Court File and Parties
[Indexed as: Kumar v. Mutual Life Assurance Co. of Canada]
Shedev Kumar and Rosel Williams, Plaintiffs/Appellants and The Mutual Life Assurance Company of Canada, and Prudential Assurance Company Limited, Defendants/Respondents
George Zicherman, Plaintiff/Appellant and The Equitable Life Insurance Company of Canada, Defendant/Respondent
Ontario Divisional Court McRae, Then, Day JJ. Heard: November 13-15, 2001 Judgment: December 14, 2001 Docket: 38/01, 37/01
Counsel: Paul J. Pape, for Appellant F. Paul Morrison, Dana Peebles, for Defendants, The Mutual Life Assurance Company of Canada and Prudential Assurance Company Limited Marc J. Somerville, Q. C., Ross F. Earnshaw, for Respondent
Endorsement
APPEALS by plaintiffs from judgments dismissing motions to certify actions as class proceedings.
McRae J.:
These two appeals were heard together. Although the parties are different and there are minor differences in the facts, the principal issues are recognized by all parties as being the same. Both are appeals from refusals by Motions judges to certify as class action claims originating from the sale of "premium offset", sometimes referred to as "vanishing premium" life insurance policies. Kumar v. The Mutual Life Assurance Company of Canada, and Prudential Assurance Company Limited ("Kumar") was heard by Cumming J in the first instance. In a careful and thorough judgment, he refused certification. The motion before Cumming J. proposed that the class be defined as All owners of Class Policies purchased from Prudential.
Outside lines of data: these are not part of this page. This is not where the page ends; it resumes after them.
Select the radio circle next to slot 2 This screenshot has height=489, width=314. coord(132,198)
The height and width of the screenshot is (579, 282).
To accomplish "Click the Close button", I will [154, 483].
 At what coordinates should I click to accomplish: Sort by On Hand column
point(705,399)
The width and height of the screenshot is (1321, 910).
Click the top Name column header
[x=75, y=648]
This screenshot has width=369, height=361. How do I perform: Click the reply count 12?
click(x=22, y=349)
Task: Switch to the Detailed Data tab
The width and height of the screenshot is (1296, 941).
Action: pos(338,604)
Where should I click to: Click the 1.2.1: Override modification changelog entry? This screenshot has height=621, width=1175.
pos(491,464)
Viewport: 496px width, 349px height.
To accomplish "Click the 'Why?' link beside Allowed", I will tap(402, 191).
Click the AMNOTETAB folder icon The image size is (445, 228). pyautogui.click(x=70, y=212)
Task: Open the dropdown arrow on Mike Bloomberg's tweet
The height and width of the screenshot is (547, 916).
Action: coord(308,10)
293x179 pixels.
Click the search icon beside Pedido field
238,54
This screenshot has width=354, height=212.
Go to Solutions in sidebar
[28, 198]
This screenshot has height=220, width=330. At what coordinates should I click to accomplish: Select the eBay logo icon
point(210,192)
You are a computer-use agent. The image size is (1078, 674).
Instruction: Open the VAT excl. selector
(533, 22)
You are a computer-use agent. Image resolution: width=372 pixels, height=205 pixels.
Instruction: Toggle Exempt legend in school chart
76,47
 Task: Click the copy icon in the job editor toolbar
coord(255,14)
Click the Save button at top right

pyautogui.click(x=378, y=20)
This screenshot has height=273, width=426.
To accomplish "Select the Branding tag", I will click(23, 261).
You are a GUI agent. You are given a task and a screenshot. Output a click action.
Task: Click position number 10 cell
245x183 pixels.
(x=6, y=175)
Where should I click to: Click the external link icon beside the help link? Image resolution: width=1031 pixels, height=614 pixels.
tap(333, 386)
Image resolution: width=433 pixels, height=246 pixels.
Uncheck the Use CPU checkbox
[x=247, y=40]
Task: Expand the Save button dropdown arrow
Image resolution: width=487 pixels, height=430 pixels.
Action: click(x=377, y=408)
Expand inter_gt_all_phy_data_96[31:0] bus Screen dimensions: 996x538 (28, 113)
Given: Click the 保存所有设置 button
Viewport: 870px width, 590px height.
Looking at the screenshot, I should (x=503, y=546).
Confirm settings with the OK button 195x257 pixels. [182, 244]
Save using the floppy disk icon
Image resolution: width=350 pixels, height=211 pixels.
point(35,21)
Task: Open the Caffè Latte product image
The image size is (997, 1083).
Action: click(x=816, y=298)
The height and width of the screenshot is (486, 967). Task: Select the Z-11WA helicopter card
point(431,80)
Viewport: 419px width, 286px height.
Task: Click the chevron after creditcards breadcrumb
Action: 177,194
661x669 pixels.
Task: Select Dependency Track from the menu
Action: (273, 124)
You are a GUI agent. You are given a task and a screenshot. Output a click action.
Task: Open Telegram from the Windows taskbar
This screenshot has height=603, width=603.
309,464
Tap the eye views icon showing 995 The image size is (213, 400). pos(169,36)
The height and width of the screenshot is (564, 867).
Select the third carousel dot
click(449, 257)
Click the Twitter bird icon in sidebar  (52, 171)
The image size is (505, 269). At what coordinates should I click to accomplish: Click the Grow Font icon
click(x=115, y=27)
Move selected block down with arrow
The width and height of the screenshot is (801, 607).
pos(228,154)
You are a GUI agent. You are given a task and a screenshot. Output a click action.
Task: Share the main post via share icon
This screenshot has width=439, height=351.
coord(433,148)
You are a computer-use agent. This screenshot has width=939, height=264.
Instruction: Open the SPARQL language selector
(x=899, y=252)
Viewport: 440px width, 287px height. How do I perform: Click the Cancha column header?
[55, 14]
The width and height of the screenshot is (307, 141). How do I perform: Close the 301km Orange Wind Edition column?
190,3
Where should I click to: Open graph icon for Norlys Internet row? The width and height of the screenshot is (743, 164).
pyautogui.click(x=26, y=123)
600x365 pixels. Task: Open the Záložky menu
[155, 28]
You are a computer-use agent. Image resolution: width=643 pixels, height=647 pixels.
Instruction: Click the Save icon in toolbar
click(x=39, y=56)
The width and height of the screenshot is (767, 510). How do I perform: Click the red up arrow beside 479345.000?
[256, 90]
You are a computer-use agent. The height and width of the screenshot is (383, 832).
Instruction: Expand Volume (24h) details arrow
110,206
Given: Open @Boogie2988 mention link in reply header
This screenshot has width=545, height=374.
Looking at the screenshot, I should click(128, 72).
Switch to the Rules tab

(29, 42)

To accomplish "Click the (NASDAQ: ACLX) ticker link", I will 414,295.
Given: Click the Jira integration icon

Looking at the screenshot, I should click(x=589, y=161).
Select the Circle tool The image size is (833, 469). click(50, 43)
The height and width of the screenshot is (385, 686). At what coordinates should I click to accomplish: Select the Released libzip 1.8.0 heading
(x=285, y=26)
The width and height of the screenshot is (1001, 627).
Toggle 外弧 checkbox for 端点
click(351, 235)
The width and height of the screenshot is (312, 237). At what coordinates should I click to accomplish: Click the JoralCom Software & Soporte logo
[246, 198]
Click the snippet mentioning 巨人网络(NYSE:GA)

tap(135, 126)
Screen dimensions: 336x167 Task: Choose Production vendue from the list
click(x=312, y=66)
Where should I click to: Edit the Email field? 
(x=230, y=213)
Class Policies being defined as
Any participating whole life policy issued by Prudential between January 1, 1980 and December 31, 1995 which is in force as of August 13, 1998 (or "Current Class Policy") or which has become a Lapsed Policy between January 1, 1990 and August 13, 1998 (a "Lapsed Class Policy") except those policies in respect of which the owners have released Prudential from claims related to premium offset or to the sale of the policies.
The common issue presented to Cumming J. was Did the use of illustrations and/or any representations, in writing or verbally create an obligation on the part of Prudential with respect to a specified off- set date despite the terms of the policy and the terms of any illustration?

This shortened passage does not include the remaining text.